Supplied records start
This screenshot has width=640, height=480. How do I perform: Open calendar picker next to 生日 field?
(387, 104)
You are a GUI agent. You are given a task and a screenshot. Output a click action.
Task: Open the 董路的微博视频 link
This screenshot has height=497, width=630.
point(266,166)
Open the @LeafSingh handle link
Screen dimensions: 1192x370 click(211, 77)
Supplied records end
Supplied records start
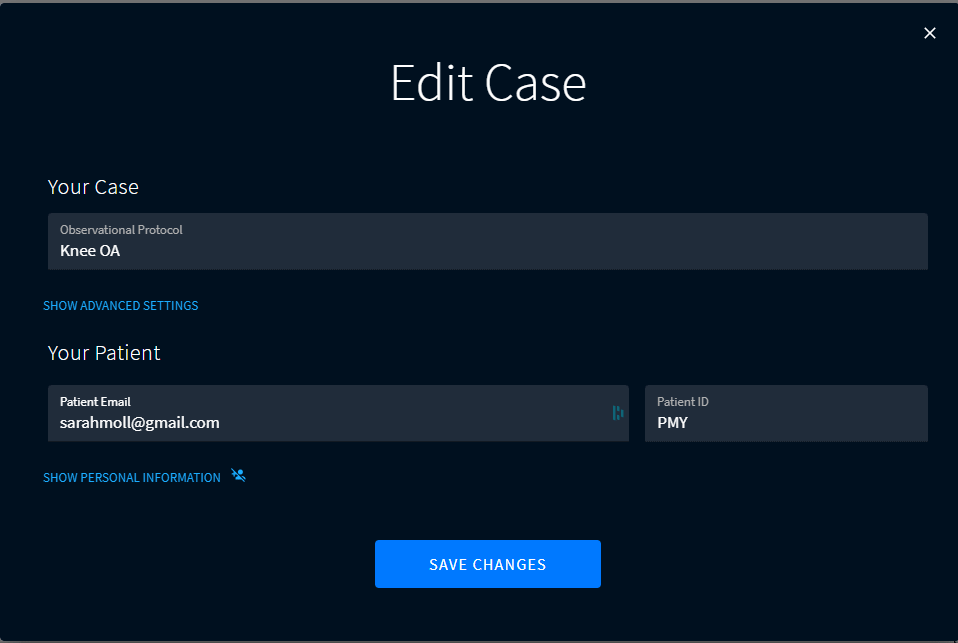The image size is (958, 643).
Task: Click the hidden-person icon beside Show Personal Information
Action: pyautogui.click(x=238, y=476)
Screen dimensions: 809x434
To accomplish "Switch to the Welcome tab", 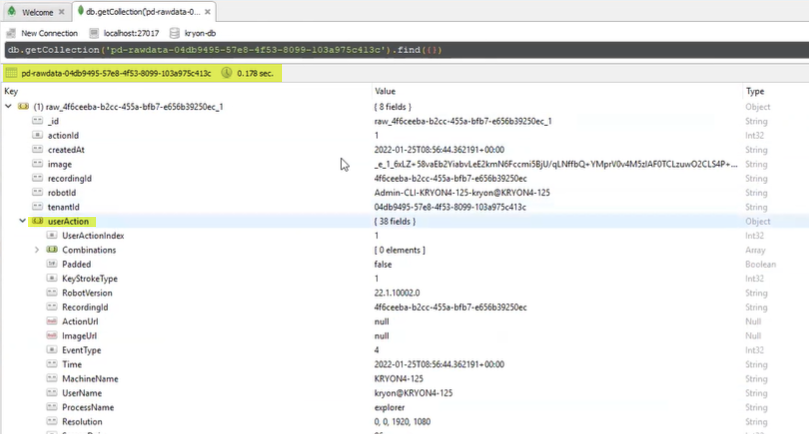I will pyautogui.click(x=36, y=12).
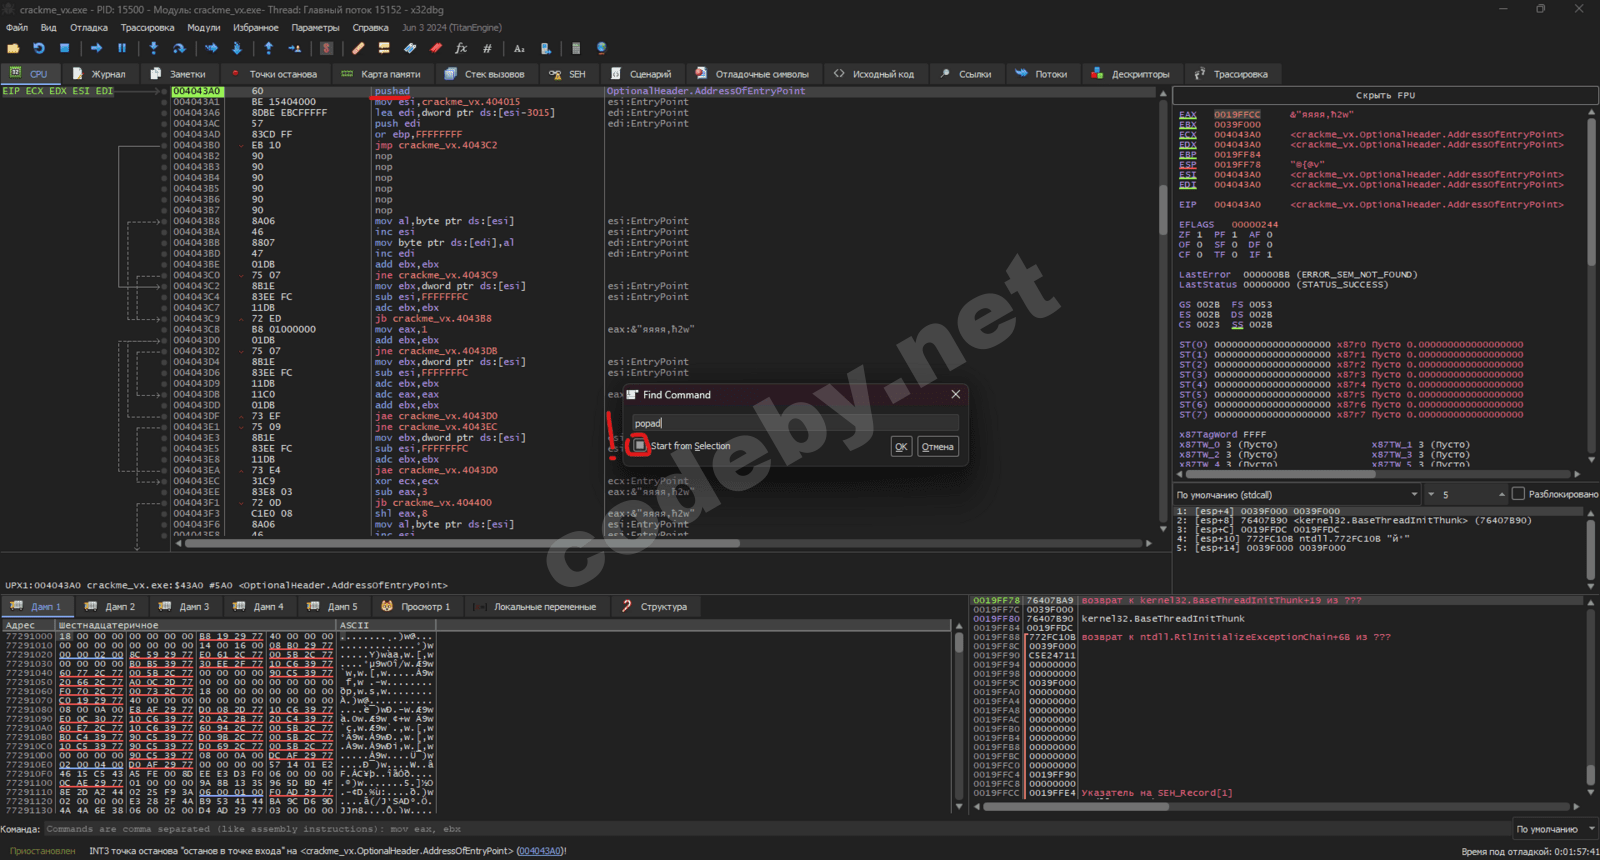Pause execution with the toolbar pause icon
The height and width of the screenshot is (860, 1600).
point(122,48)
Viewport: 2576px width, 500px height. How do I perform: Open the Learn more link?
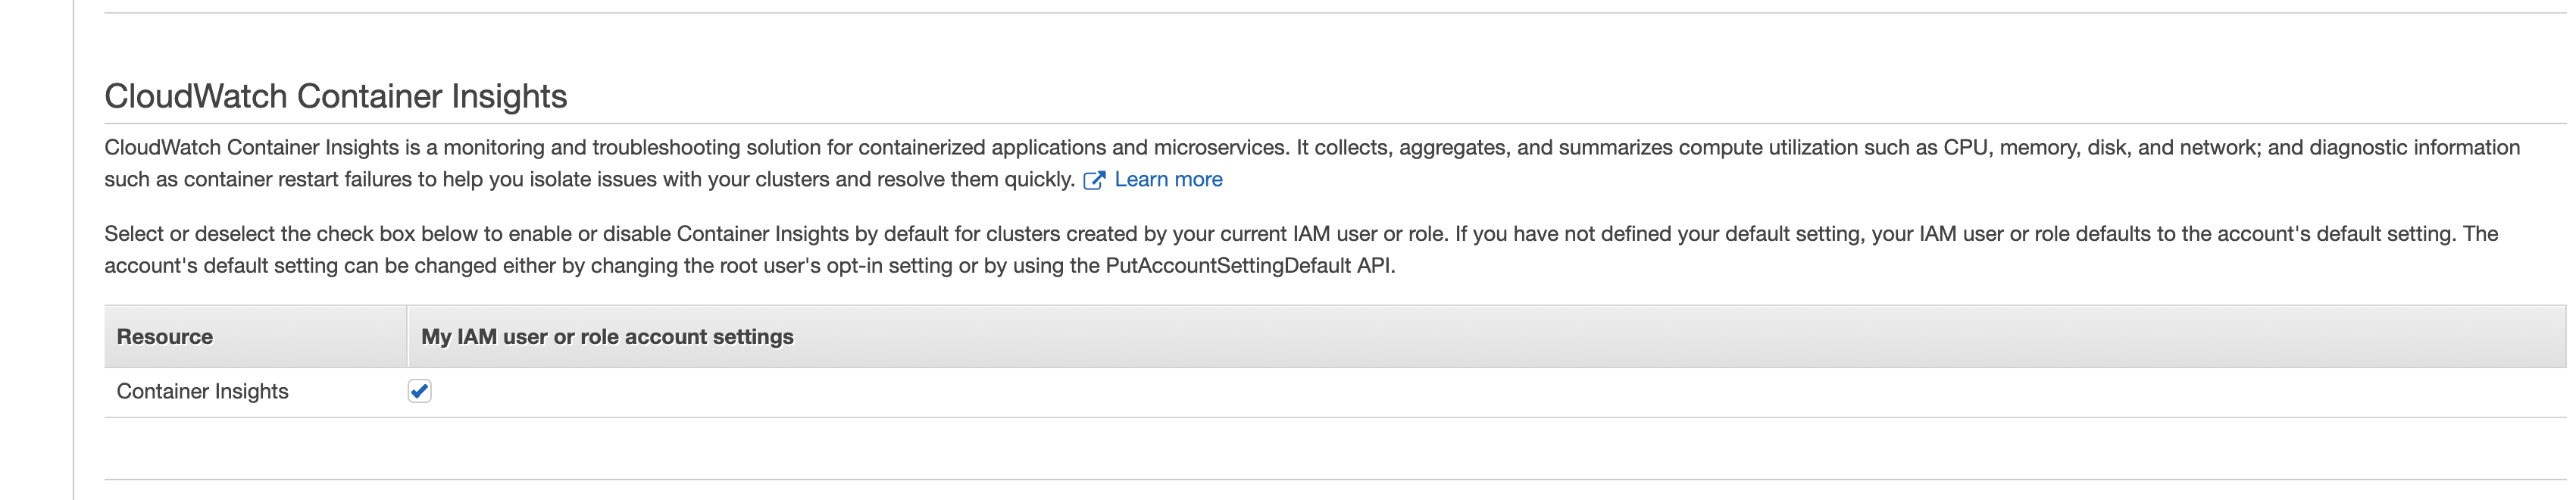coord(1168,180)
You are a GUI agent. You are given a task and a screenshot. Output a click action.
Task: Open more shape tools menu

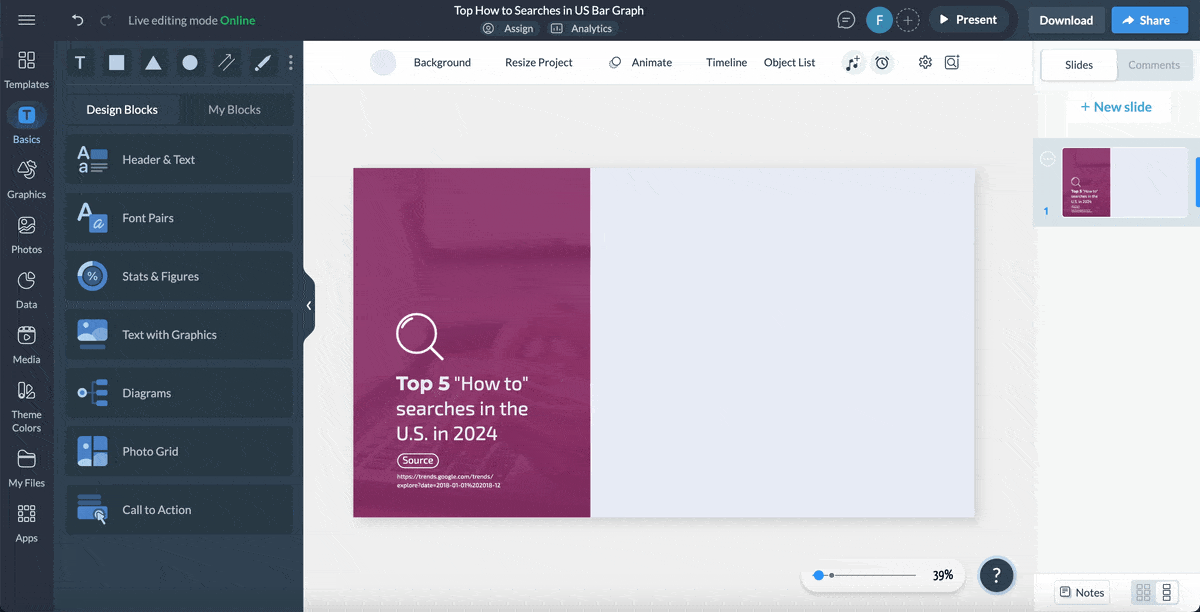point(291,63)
Supplied records end
Supplied records start
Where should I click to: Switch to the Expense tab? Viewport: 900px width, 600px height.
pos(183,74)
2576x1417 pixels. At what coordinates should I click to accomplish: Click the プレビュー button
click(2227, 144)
Supplied records end
# [What you are asked to do]
Copy out the stretch from the line containing "This screenshot has width=640, height=480." through the line containing "Screen dimensions: 1192x370 click(211, 77)", replacing "calendar picker" with "date picker" and keeping everything else the same.

# [Correct answer]
This screenshot has width=640, height=480. How do I perform: Open date picker next to 生日 field?
(387, 104)
You are a GUI agent. You are given a task and a screenshot. Output a click action.
Task: Open the 董路的微博视频 link
This screenshot has height=497, width=630.
point(266,166)
Open the @LeafSingh handle link
Screen dimensions: 1192x370 click(211, 77)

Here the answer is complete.